_DATA SECTION:_
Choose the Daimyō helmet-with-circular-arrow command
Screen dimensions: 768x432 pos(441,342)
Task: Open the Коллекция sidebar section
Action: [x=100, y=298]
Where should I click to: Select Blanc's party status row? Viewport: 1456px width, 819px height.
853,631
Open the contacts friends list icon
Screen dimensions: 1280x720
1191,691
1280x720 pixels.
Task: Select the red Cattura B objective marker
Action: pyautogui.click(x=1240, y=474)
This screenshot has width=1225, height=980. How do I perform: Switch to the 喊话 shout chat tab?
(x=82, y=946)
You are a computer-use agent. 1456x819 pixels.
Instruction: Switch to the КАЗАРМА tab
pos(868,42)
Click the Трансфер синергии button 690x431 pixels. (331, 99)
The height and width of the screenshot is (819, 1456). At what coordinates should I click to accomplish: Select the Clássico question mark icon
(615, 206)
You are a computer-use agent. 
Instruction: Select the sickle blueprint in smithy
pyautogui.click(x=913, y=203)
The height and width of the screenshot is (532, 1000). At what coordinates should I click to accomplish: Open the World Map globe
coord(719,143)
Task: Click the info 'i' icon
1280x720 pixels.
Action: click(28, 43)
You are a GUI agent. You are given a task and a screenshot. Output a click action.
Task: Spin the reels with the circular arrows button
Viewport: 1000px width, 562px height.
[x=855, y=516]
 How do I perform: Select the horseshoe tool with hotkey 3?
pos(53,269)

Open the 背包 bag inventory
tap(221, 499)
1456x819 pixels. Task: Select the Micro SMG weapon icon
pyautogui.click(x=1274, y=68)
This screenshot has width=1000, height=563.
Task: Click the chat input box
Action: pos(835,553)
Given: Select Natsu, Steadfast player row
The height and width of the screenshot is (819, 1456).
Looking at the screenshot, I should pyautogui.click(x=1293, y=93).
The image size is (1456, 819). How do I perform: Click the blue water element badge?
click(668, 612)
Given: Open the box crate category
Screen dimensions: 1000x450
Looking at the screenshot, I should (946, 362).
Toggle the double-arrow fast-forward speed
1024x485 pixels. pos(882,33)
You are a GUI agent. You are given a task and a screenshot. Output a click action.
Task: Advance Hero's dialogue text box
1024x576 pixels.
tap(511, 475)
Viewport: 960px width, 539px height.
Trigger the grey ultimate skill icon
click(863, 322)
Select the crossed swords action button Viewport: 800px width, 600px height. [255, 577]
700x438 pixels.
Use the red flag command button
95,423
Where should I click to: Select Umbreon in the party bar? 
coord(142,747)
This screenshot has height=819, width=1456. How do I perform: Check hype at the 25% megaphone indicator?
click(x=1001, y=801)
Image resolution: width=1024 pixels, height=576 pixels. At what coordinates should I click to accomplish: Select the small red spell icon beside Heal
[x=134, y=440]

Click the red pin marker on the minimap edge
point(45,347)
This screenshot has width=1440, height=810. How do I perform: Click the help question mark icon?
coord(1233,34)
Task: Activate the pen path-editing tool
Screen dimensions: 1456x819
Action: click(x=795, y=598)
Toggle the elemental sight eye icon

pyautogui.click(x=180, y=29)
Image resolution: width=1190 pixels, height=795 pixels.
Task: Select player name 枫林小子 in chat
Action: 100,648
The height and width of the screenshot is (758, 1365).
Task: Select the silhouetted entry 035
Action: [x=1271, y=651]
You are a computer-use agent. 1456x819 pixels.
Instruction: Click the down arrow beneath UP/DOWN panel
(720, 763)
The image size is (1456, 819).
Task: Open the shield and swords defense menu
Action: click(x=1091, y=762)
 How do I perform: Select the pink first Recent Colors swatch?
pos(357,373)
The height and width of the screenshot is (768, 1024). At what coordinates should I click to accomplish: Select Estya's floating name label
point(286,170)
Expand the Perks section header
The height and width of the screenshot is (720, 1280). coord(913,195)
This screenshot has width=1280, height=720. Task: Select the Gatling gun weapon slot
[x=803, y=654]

_SHORT EXERCISE:_
Reproduce all of the data above verbatim, preserving every line.

_TASK OUTPUT:_
Choose the Daimyō helmet-with-circular-arrow command
Screen dimensions: 768x432 pos(441,342)
Task: Open the Коллекция sidebar section
Action: [x=100, y=298]
Where should I click to: Select Blanc's party status row? Viewport: 1456px width, 819px height.
853,631
Open the contacts friends list icon
Screen dimensions: 1280x720
1191,691
1280x720 pixels.
Task: Select the red Cattura B objective marker
Action: pyautogui.click(x=1240, y=474)
This screenshot has width=1225, height=980. How do I perform: Switch to the 喊话 shout chat tab?
(x=82, y=946)
You are a computer-use agent. 1456x819 pixels.
Instruction: Switch to the КАЗАРМА tab
pos(868,42)
Click the Трансфер синергии button 690x431 pixels. (331, 99)
The height and width of the screenshot is (819, 1456). At what coordinates should I click to accomplish: Select the Clássico question mark icon
(615, 206)
You are a computer-use agent. 
Instruction: Select the sickle blueprint in smithy
pyautogui.click(x=913, y=203)
The height and width of the screenshot is (532, 1000). At what coordinates should I click to accomplish: Open the World Map globe
coord(719,143)
Task: Click the info 'i' icon
1280x720 pixels.
Action: click(28, 43)
You are a GUI agent. You are given a task and a screenshot. Output a click action.
Task: Spin the reels with the circular arrows button
Viewport: 1000px width, 562px height.
[x=855, y=516]
 How do I perform: Select the horseshoe tool with hotkey 3?
pos(53,269)

Open the 背包 bag inventory
tap(221, 499)
1456x819 pixels. Task: Select the Micro SMG weapon icon
pyautogui.click(x=1274, y=68)
This screenshot has width=1000, height=563.
Task: Click the chat input box
Action: pos(835,553)
Given: Select Natsu, Steadfast player row
The height and width of the screenshot is (819, 1456).
Looking at the screenshot, I should pyautogui.click(x=1293, y=93).
The image size is (1456, 819). How do I perform: Click the blue water element badge?
click(668, 612)
Given: Open the box crate category
Screen dimensions: 1000x450
Looking at the screenshot, I should (946, 362).
Toggle the double-arrow fast-forward speed
1024x485 pixels. pos(882,33)
You are a GUI agent. You are given a task and a screenshot. Output a click action.
Task: Advance Hero's dialogue text box
1024x576 pixels.
tap(511, 475)
Viewport: 960px width, 539px height.
Trigger the grey ultimate skill icon
click(863, 322)
Select the crossed swords action button Viewport: 800px width, 600px height. [255, 577]
700x438 pixels.
Use the red flag command button
95,423
Where should I click to: Select Umbreon in the party bar? 
coord(142,747)
This screenshot has height=819, width=1456. How do I perform: Check hype at the 25% megaphone indicator?
click(x=1001, y=801)
Image resolution: width=1024 pixels, height=576 pixels. At what coordinates should I click to accomplish: Select the small red spell icon beside Heal
[x=134, y=440]

Click the red pin marker on the minimap edge
point(45,347)
This screenshot has width=1440, height=810. How do I perform: Click the help question mark icon?
coord(1233,34)
Task: Activate the pen path-editing tool
Screen dimensions: 1456x819
Action: click(x=795, y=598)
Toggle the elemental sight eye icon

pyautogui.click(x=180, y=29)
Image resolution: width=1190 pixels, height=795 pixels.
Task: Select player name 枫林小子 in chat
Action: 100,648
The height and width of the screenshot is (758, 1365).
Task: Select the silhouetted entry 035
Action: [x=1271, y=651]
You are a computer-use agent. 1456x819 pixels.
Instruction: Click the down arrow beneath UP/DOWN panel
(720, 763)
The image size is (1456, 819).
Task: Open the shield and swords defense menu
Action: click(x=1091, y=762)
 How do I perform: Select the pink first Recent Colors swatch?
pos(357,373)
The height and width of the screenshot is (768, 1024). At what coordinates should I click to accomplish: Select Estya's floating name label
point(286,170)
Expand the Perks section header
The height and width of the screenshot is (720, 1280). coord(913,195)
This screenshot has width=1280, height=720. Task: Select the Gatling gun weapon slot
[x=803, y=654]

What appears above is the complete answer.